Tasks for this exercise
A – In the description of rustc TLS lookups, which three pieces make up syntax_pos::GLOBALS?
B – Reproduce the stretch of the description of rustc TLS lookups from "Description" through "avoiding TLS lookups.".
C – Carry on the description of rustc TLS lookups from its last sentence.

Quoted passage

:::

Description
#59693 is a nice speed-up for rustc, reducing instruction counts by as much as 12%. #59693 (comment) shows that approximately half the speedup is from avoiding TLS lookups.
So I thought: what else is using TLS lookups? I did some profiling and found that syntax_pos::GLOBALS
accounts for most of it. It has three pieces, symbol_interner
, hygiene_data
, span_interner
. I did some profiling of the places where they are accessed via GLOBALS::with
:
rustc:
791545069 counts:
( 1) 499029030 (63.0%, 63.0%): symbol_interner
( 2) 181386140 (22.9%, 86.0%): hygiene_data
( 3) 109861627 (13.9%, 99.8%): span_interner
ripgrep:
5455319 counts:
( 1) 2819190 (51.7%, 51.7%): symbol_interner
( 2) 2015746 (37.0%, 88.6%): hygiene_data
( 3) 599975 (11.0%, 99.6%): span_interner
style-servo
79839701 counts:
( 1) 36436621 (45.6%, 45.6%): hygiene_data
( 2) 31539114 (39.5%, 85.1%): symbol_interner
( 3) 11562409 (14.5%, 99.6%): span_interner
webrender
27006839 counts:
( 1) 11021232 (40.8%, 40.8%): hygiene_data
( 2) 9218693 (34.1%, 74.9%): symbol_interner
( 3) 6707365 (24.8%, 99.8%): span_interner
These measurements are from a rustc that didn't have #59693's change applied, which avoids almost all of the span_interner
accesses. And those accesses were only 11.0-24.8% of the syntax_pos::GLOBALS
accesses. In other words, if we could eliminate most or all of the hygiene_data
and symbol_interner
accesses, we'd get even bigger wins than what we saw in #59693.

:::

Material supplied
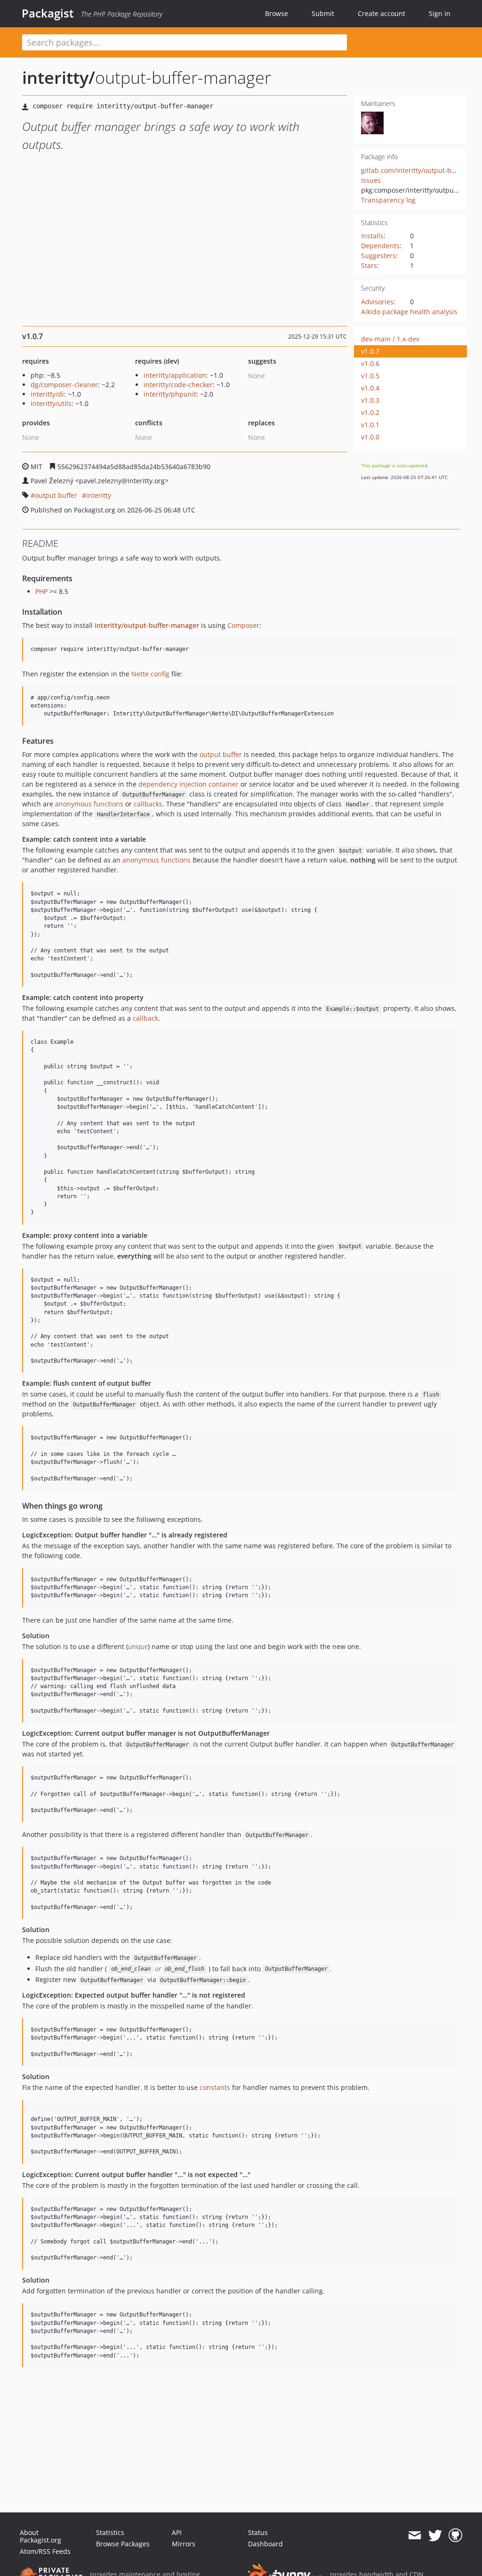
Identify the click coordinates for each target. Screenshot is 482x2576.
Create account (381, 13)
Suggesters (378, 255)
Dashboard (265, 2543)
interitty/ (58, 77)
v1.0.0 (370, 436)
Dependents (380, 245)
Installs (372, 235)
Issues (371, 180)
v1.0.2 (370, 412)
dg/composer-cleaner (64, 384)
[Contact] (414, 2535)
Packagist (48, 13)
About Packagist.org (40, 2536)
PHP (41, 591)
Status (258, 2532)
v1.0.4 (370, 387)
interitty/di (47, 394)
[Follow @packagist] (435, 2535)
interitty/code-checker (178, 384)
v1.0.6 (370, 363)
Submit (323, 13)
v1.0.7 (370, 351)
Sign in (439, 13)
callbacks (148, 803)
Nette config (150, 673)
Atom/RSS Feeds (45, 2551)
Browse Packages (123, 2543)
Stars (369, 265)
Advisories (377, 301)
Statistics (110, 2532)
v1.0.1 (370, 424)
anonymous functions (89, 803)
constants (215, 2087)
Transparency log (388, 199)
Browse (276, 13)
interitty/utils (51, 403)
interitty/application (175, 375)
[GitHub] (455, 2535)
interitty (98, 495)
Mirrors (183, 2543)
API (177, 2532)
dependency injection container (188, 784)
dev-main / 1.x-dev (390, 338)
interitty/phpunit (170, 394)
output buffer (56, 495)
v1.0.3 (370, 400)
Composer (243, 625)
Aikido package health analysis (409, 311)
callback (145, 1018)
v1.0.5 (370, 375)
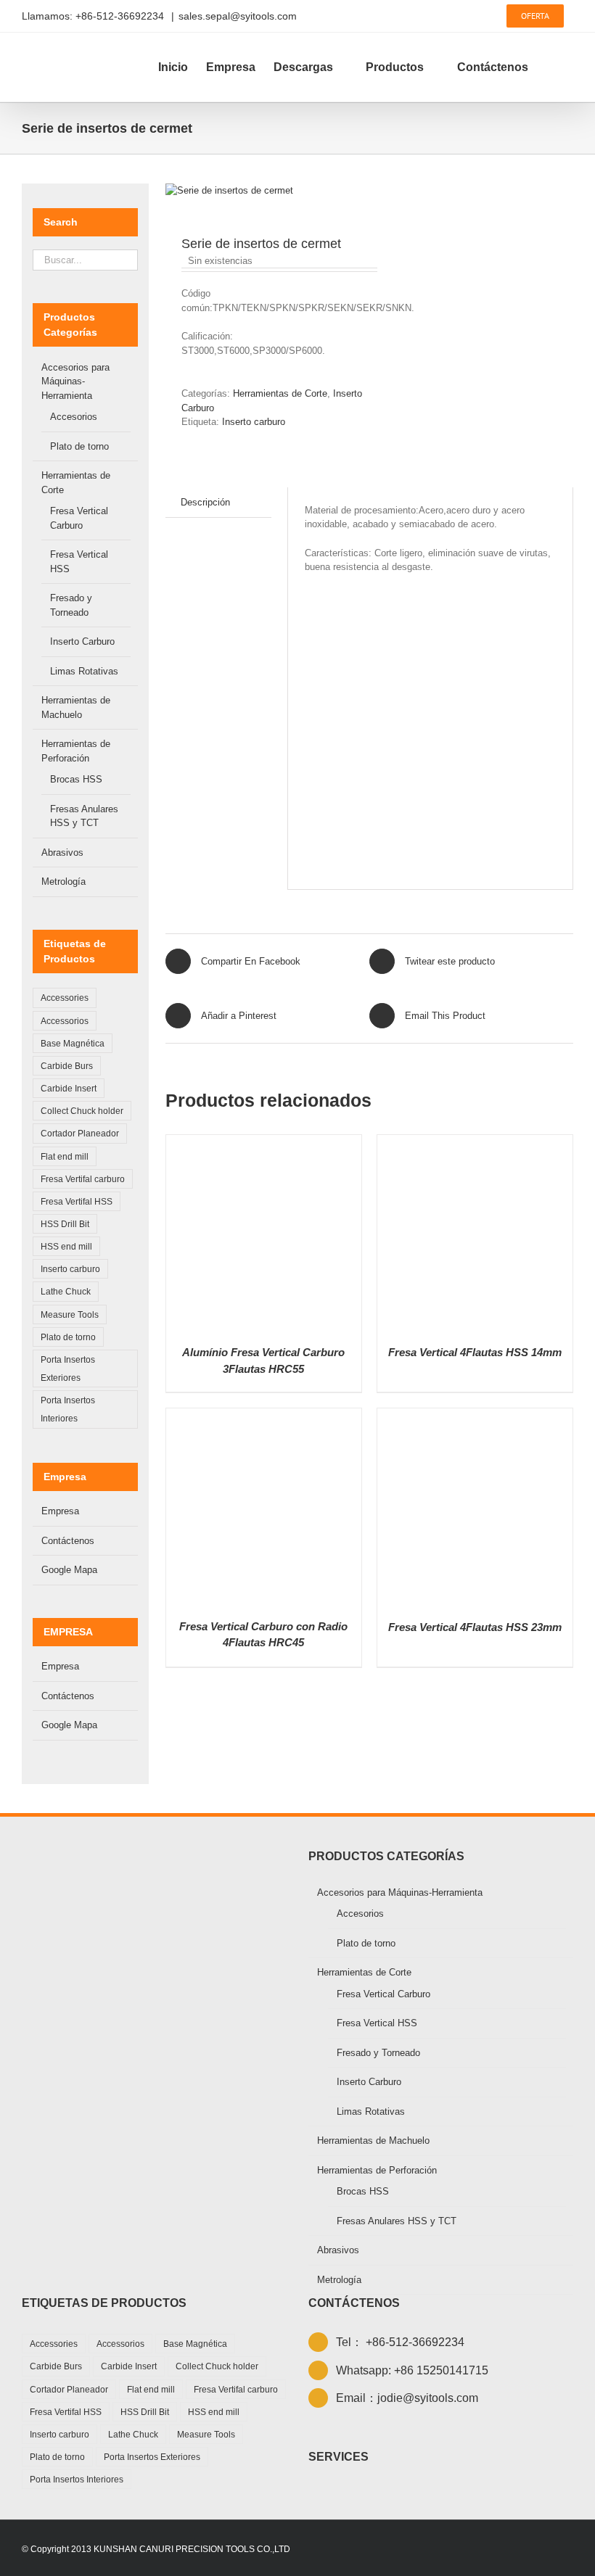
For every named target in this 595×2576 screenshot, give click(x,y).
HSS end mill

:::

The results
A – symbol_interner, hygiene_data, and span_interner.

B –
Description
#59693 is a nice speed-up for rustc, reducing instruction counts by as much as 12%. #59693 (comment) shows that approximately half the speedup is from avoiding TLS lookups.

C –
I admit that I don't understand how syntax_pos::GLOBALS
works, why the TLS reference is needed for a global value.
One possible idea is to increase the size of Symbol
from 4 bytes to 8 bytes, and then store short symbols (7 bytes or less) inline. Some preliminary profiling suggests this could capture roughly half of the symbols. hygiene_data
is a harder nut to crack, being a more complicated structure.
cc @rust-lang/wg-compiler-performance
Activity
eddyb commentedon Apr 5, 2019
Could these be sped up by using
#[thread_local]
directly, and maybe static linking instead of dynamic linking?cc @alexcrichton
If you're asking why it's not a plain
static
, that's because those should pretty much never be used, as rustc supports multiple instances per process (and e.g. rustdoc uses that to compile doc tests).Zoxc commentedon Apr 5, 2019
#59655 allows you to compare symbols against a predefined list of symbols without doing a TLS lookup and a string comparison. That will hopefully help some.
I'm also working on a PR which removes
Symbol
usage from symbol names (which tend to be unique and doesn't benefit from interning).I'd also like to replace the
u32
inSymbol
with&'tcx str
, but that would require adding a lifetime to the AST.eddyb commentedon Apr 5, 2019
I think arena-allocating the AST is the way forward anyway, so I wouldn't mind the lifetime tbh.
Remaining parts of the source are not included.